Em certo ponto, são surpreendidos por uma forte tempestade, que se transforma em dilúvio. Abrigados no topo de uma palmeira, Cecília espera pela morte. Peri conta, então, a ela uma lenda indígena, segundo a qual Tamandaré e sua esposa se salvaram de um dilúvio abrigando-se na copa de uma palmeira desprendida daq terra. Ao término da enchente, eles desceram da palmeira e povoaram a Terra. As águas sobem, Cecília se desespera, mas a lenda de Tamandaré parece que irá se repetir.
Demonstrando uma certa semelhança com a cultura católica (o dilúvio e a arca de Noé), há a alusão a um silogismo religioso com as crenças indígenas. A sobrevivência dos dois diante da morte dos outros os apresenta, portanto, como os "pais" da raça brasileira que viria a ser criada, fundamentada no índio e no branco (com a exclusão do negro, pois, no período, este era considerado com forte preconceito e ainda não se admitia sua participação na formação do Brasil).
Cecília, loura dos olhos azuis, tenra e meiga, comparada por Peri a uma imagem de Nossa Senhora, é a personificação romântica da raça branca. É o ideal feminino do romantismo, associada a figuras incorpóreas ou assexuadas: anjo, criança, virgem. Sua prima Isabel é o oposto desta idealização; é a representação da voluptuosidade, do desejo. Com relação a Ceci, as referências ao amor físico (mesmo o de Loredano) se dão de maneira indireta, sugestiva, superficial; exatamente o contrário do que ocorre com Isabel.  
Na obra, o naturalismo é eminente; há uma grande exaltação da fauna e flora brasileiras do início da colonização. Também é muito forte a presença do preconceito dos colonos com relação aos nativos.
Apesar do romantismo excessivo do livro, do detalhamento exacerbado da natureza, de sua linguagem poética e, por vezes, eufemista, metafórica e hipérbólica, que pode não agradar leitores que tem pressa pelo desenrolar da trama, é de uma história extremamente interessante. Mesmo que a leitura da obra seja iniciada por um motivo ou outro que não o romance em si, no decorrer do livro, nos infiltramos nas histórias, ansiamos pelas próximas páginas, nos perdemos nas florestas de um Brasil colonial tão pouco civilizado. Corremos e caçamos com Peri, ansiamos desesperadamente, com Ceci, a volta do índio, esperando que ainda esteja vivo.

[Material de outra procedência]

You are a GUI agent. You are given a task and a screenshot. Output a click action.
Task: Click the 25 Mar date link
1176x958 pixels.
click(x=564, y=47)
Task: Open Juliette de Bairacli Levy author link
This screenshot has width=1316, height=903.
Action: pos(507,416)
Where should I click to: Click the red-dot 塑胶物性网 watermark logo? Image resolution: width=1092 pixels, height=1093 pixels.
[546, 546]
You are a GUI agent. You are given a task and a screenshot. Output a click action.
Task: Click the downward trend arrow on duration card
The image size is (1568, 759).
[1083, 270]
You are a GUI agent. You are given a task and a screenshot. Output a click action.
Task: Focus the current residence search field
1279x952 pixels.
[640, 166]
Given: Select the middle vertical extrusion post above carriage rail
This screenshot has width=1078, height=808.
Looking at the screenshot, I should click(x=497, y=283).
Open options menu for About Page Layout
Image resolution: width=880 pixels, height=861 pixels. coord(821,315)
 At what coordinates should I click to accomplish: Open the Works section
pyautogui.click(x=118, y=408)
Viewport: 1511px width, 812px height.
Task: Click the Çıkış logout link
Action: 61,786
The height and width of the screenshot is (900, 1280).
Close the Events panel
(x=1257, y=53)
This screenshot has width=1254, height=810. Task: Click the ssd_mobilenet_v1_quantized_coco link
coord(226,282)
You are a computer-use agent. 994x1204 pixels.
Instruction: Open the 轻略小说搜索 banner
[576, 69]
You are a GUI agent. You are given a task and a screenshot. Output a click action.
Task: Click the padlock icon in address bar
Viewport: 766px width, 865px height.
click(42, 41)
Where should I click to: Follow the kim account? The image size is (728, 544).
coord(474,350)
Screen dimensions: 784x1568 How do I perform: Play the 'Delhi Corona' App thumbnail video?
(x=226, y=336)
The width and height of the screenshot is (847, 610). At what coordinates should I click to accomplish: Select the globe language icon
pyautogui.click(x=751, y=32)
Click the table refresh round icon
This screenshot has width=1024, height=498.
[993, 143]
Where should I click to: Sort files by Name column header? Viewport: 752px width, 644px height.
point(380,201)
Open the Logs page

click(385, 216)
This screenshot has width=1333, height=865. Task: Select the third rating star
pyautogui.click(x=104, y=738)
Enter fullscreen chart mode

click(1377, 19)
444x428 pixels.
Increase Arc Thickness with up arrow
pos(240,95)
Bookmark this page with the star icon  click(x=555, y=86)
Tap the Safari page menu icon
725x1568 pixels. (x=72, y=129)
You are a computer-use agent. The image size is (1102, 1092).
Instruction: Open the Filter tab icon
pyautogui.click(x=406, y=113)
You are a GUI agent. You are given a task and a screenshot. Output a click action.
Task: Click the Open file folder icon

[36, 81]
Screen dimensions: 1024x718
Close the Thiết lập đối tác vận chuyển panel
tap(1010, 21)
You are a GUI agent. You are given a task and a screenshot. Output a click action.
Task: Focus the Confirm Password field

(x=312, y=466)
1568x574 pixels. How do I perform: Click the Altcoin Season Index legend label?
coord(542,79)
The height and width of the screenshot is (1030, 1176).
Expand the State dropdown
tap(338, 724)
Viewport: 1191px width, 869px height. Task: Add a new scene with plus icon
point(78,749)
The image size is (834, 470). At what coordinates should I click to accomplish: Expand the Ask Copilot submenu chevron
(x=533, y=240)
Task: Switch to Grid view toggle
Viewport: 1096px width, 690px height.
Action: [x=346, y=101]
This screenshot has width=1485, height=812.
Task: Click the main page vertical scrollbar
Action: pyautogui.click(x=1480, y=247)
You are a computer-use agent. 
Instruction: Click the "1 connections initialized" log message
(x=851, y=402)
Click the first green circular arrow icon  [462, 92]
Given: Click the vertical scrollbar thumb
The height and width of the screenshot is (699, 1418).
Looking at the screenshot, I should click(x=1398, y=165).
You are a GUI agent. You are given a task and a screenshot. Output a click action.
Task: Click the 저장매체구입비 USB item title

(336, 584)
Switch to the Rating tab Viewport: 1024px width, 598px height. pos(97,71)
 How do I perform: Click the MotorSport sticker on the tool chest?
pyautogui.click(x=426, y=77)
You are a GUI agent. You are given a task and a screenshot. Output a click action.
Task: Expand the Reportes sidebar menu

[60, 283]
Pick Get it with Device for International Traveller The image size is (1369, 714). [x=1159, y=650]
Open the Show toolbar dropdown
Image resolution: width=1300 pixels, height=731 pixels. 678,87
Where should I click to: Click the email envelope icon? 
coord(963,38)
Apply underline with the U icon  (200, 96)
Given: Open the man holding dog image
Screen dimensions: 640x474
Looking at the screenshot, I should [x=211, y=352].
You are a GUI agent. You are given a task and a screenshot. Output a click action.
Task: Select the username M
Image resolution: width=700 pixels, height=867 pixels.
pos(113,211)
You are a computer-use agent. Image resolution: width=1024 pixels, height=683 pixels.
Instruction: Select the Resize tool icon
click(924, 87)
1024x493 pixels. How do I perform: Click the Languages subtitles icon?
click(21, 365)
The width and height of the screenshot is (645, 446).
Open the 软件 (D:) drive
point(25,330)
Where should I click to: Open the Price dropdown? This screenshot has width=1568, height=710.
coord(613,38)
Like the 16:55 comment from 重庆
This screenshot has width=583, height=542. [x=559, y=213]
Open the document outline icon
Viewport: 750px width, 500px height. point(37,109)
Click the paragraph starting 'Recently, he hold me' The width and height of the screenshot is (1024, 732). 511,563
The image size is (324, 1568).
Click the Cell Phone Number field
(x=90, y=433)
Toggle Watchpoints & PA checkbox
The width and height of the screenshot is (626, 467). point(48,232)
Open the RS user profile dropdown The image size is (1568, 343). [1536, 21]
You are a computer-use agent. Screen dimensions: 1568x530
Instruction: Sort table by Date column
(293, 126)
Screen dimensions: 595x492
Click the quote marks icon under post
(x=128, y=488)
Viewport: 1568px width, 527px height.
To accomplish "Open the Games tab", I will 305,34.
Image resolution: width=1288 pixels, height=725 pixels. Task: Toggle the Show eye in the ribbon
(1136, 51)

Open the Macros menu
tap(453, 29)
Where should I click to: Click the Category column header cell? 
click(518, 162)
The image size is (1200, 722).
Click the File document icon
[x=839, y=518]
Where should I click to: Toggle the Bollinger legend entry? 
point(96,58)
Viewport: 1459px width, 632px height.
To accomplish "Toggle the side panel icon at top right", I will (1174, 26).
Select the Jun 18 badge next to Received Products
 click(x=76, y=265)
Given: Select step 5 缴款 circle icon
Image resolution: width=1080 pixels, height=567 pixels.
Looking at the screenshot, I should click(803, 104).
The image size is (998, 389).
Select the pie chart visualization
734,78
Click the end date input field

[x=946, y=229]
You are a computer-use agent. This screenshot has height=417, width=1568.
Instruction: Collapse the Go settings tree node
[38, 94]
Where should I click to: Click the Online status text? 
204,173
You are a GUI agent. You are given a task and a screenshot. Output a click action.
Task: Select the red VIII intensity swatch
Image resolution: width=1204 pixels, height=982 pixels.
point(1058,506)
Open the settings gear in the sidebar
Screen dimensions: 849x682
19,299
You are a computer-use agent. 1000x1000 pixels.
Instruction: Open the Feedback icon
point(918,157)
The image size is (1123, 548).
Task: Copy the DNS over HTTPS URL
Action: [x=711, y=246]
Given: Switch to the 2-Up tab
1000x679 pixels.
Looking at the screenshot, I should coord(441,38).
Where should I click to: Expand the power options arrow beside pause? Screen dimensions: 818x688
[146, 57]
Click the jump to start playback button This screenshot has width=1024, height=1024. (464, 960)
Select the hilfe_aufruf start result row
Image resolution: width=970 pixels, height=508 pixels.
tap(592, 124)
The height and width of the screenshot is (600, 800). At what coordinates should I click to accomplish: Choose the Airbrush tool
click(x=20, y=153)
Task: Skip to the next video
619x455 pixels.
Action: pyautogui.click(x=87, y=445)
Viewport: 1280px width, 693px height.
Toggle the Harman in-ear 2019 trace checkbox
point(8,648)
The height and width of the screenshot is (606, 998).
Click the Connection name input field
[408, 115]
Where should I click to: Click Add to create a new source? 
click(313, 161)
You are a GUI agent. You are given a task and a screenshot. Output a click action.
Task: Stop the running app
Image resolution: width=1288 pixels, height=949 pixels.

José de Alencar é capaz de nos fazer penetrar em suas histórias mais diversas, por mais distantes que elas sejam de nossa realidade. Essa é a beleza de escritores como ele: a capacidade de fazer com que o leitor, em qualquer sociedade, em qualquer período de tempo, viva intensamente uma história totalmente fora de seu contexto.
É um livro cuja leitura é indispensável para quem deseja conhecer os primórdios da civilização brasileira, sua flora e fauna, de uma maneira romântica e extremamente penetrante.

Video-curiosidades:

O Guarani foi filmado pela primeira vez em 1911. Adaptações cinematográficas surgiram também nos anos de 1916, 1920, 1026, 1950 e 1079. Sua adaptação mais recente, com Márcio Garcia, Glória Pires, Marco Ricca, dentre outros, foi filmada em 1996.
Em 1991, Angélica foi Ceci em uma minissérie apresentada pela TV Manchete.